Rússia mantém sigilo sobre a sua estratégia para Kherson
A Rússia mantém sigilo sobre a sua estratégia em Kherson, no meio de relatos contraditórios de retirada e fortalecimento de posições, enquanto os combates continuam noutras frentes.
"Muitas vezes [a retirada] é muito difícil para as pessoas, porque elas têm de deixar as suas casas, as suas vidas", admitiu hoje o vice-governador pró-russo Kiril Stremoúsov.
As declarações do responsável impostas por Moscovo surgem enquanto a retirada de civis de Kherson, a única capital provincial ucraniana conquistada pela Rússia desde fevereiro, continua a todo vapor, face ao avanço ucraniano.

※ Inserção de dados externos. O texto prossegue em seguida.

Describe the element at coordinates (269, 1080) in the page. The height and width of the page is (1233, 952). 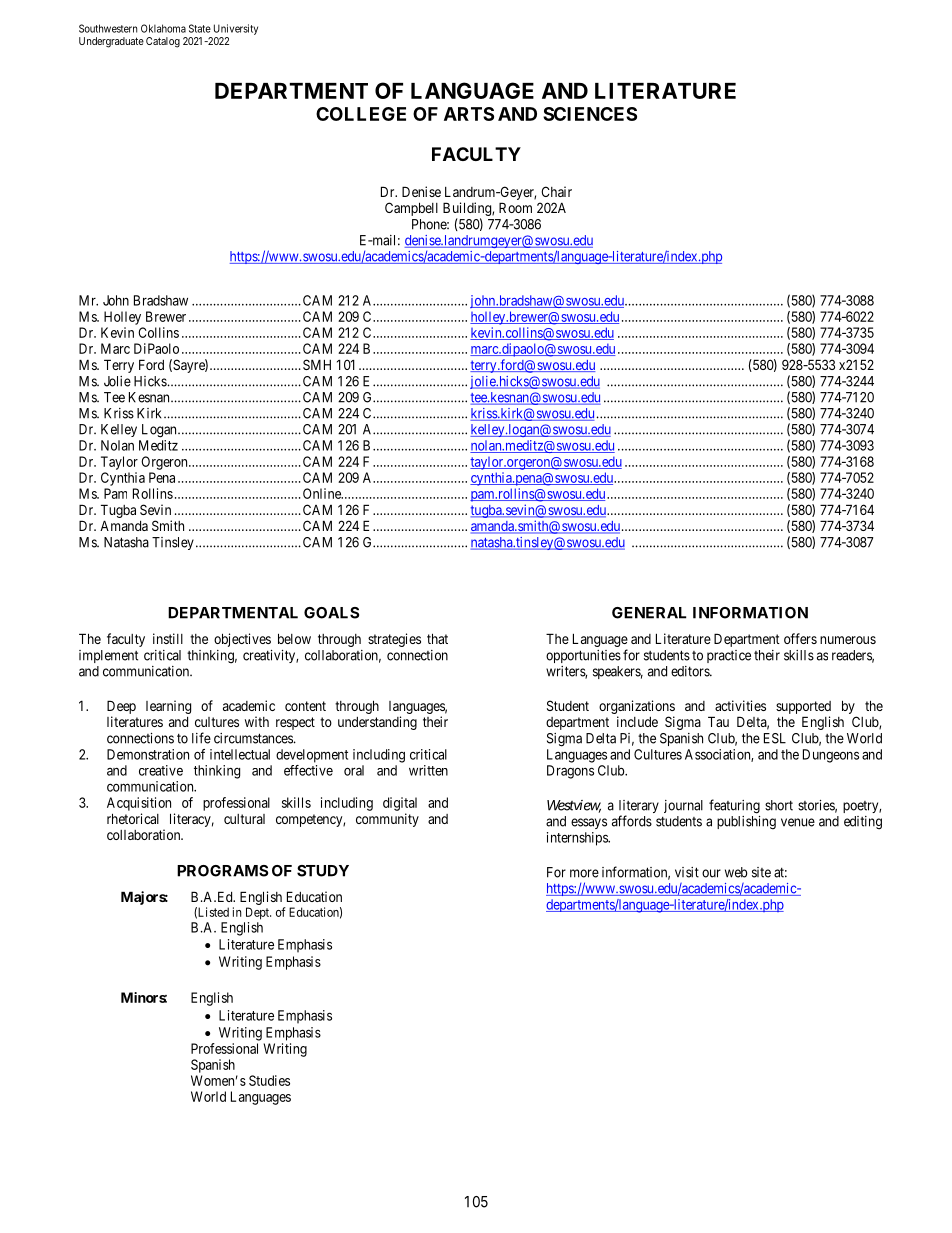
I see `Studies` at that location.
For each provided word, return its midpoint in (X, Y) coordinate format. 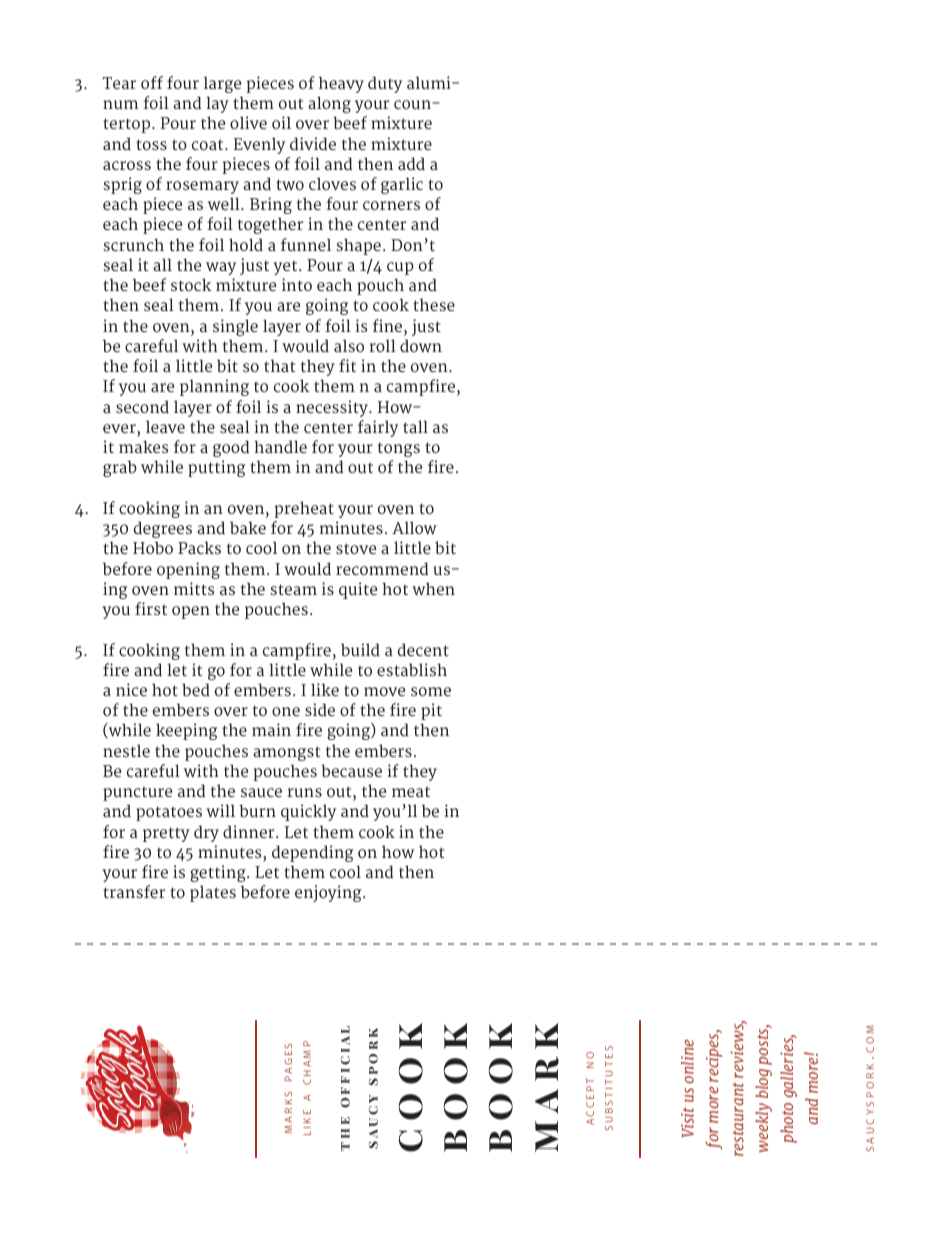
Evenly (259, 145)
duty (385, 84)
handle (280, 447)
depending (312, 853)
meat (411, 791)
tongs (399, 449)
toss (151, 144)
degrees (163, 529)
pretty (166, 834)
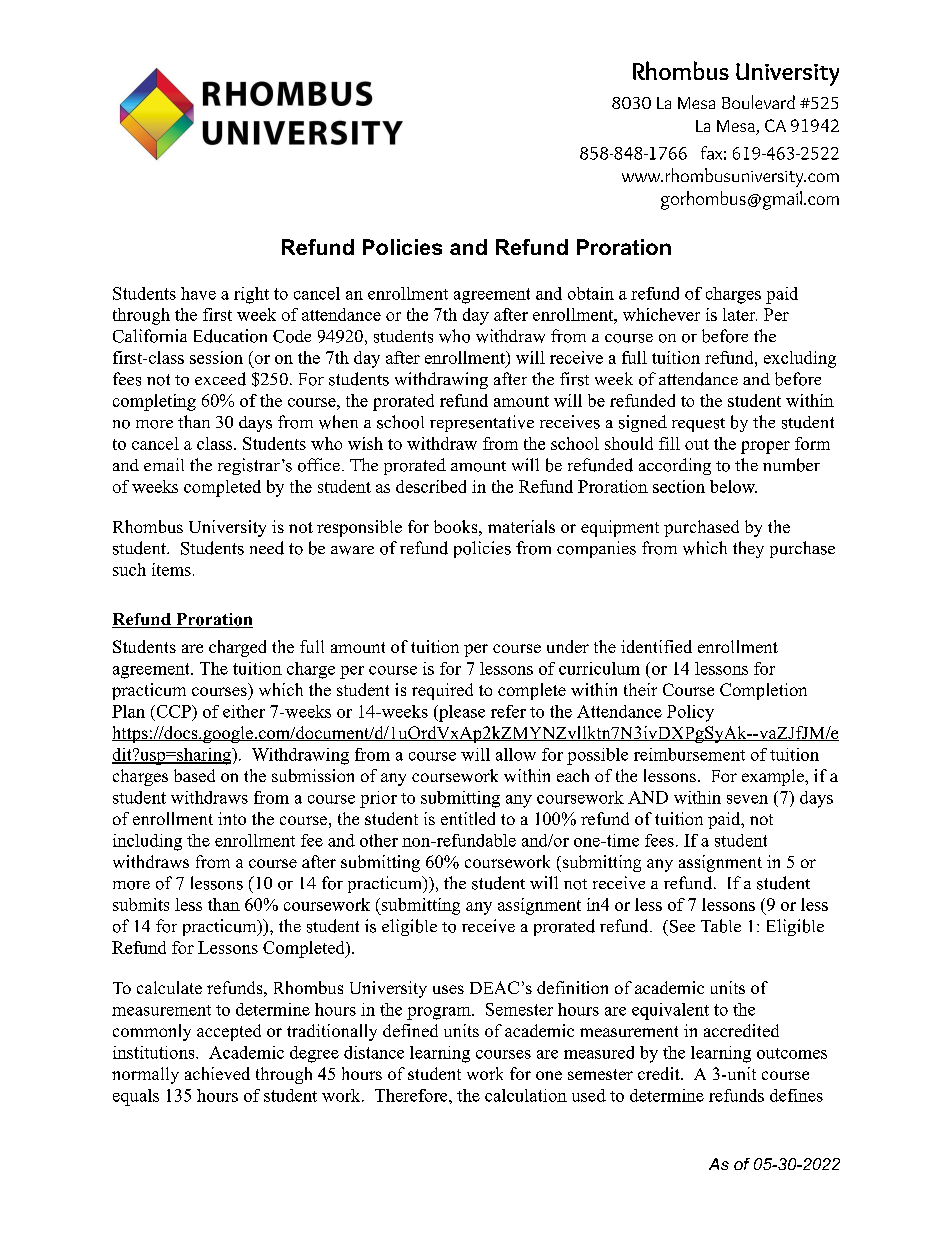 This document has height=1233, width=952. What do you see at coordinates (198, 293) in the document?
I see `have` at bounding box center [198, 293].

A partida dos habitantes da cidade e de outras localidades da província homónima ocorre no meio de uma grande incerteza sobre o que vai acontecer nos próximos dias.
Fontes russas não revelam os planos do comando militar, mas descartam a possibilidade de entregar os territórios anexados em setembro passado à Ucrânia, apesar de dar sinais de uma possível retirada, que, por sua vez, são recebidos por Kiev com muita cautela.
Stremousov publicou hoje no Telegram que as autoridades estão a tentar convencer os moradores de Kherson da necessidade da retirada para não colocar a sua segurança em risco.
"As pessoas têm dificuldade em aceitar a nova realidade, mas tentamos convencê-las. Asseguramos-lhes que tudo isto é temporário e é para o bem delas, é para salvar vidas", sublinhou.
Acrescentou ainda que a retirada é "ajudada" por ataques de forças ucranianas, incluindo "contra casas de civis".
No sábado, funcionários pró-russos e 'blogueiros' militares destacaram "grande atividade" da artilharia na direção de Kherson, algo que, presumivelmente, não havia acontecido até agora.
Além disso, fontes russas relataram o abate de vários mísseis que se dirigiam para a capital regional, onde caíram dois projéteis, segundo os serviços de emergência locais, citados pela agência russa TASS.
O presidente russo, Vladimir Putin, pediu ontem a retirada de civis de Kherson "porque a população civil não deve sofrer bombardeios, ofensivas, contra-ofensivas e outras medidas relacionadas a operações militares".
O Estado-Maior Geral das Forças Armadas da Ucrânia garantiu, por sua vez, que as tropas russas estão a tentar localizar civis que se recusam a deixar Kherson como parte da retirada.
Segundo o especialista militar ucraniano Oleg Zhdanov, os russos não vão deixar Kherson sem uma "grande batalha".
"Eles estão a construir várias linhas de defesa em torno de Kherson e a preparar a cidade para os combates de rua", disse o analista à imprensa local.
De acordo com Zhdanov, não é possível esperar que as tropas russas se retirem alegando "um gesto de boa vontade", como aconteceu na região de Kiev em março passado.
Ao mesmo tempo, o especialista considerou que a destruição que Kherson inevitavelmente sofrerá não será da mesma magnitude que as que ocorreram em Mariúpol ou Severodonetsk, tomadas pelos russos.
"Temos muitas outras maneiras de expulsar o inimigo", disse ele sem dar mais detalhes.
Entretanto, os combates continuam noutras frentes de batalha, principalmente na região de Donetsk, parcialmente conquistada pelas tropas russas.
O presidente ucraniano Volodymyr Zelensky disse hoje que "lutas ferozes" estão a ocorrer nas cidades de Bakhmut e Soledar, no leste da Ucrânia.
O presidente garantiu que as tropas ucranianas estão " a manter as suas posições nestas e em algumas outras áreas da região de Donetsk".
De acordo com Valery Zaluzhny, comandante-chefe das Forças Armadas da Ucrânia, as tropas russas triplicaram a intensidade dos ataques nos últimos dias.
Sergei Cherevaty, representante de uma das unidades militares do Exército ucraniano, assegurou por sua vez que a situação é muito tensa perto de Avdiivka, cerca de 90 quilómetros a sul de Bakhmut, e Vuhledar, onde os russos tentam cercar as tropas.
"A situação é difícil, mas os soldados estão a resistir. O objetivo estratégico dos russos é conquistar todo o Donbas, para apresentá-lo [como vitória] à sua população. Por isso, eles mostram tenacidade na região de Donetsk", disse Cherevaty citado pelo portal Liga.net.
Os combates no Donbas também foram confirmados hoje pelo Ministério da Defesa de Moscovo, que disse ter repelido vários ataques ucranianos no leste e no sul.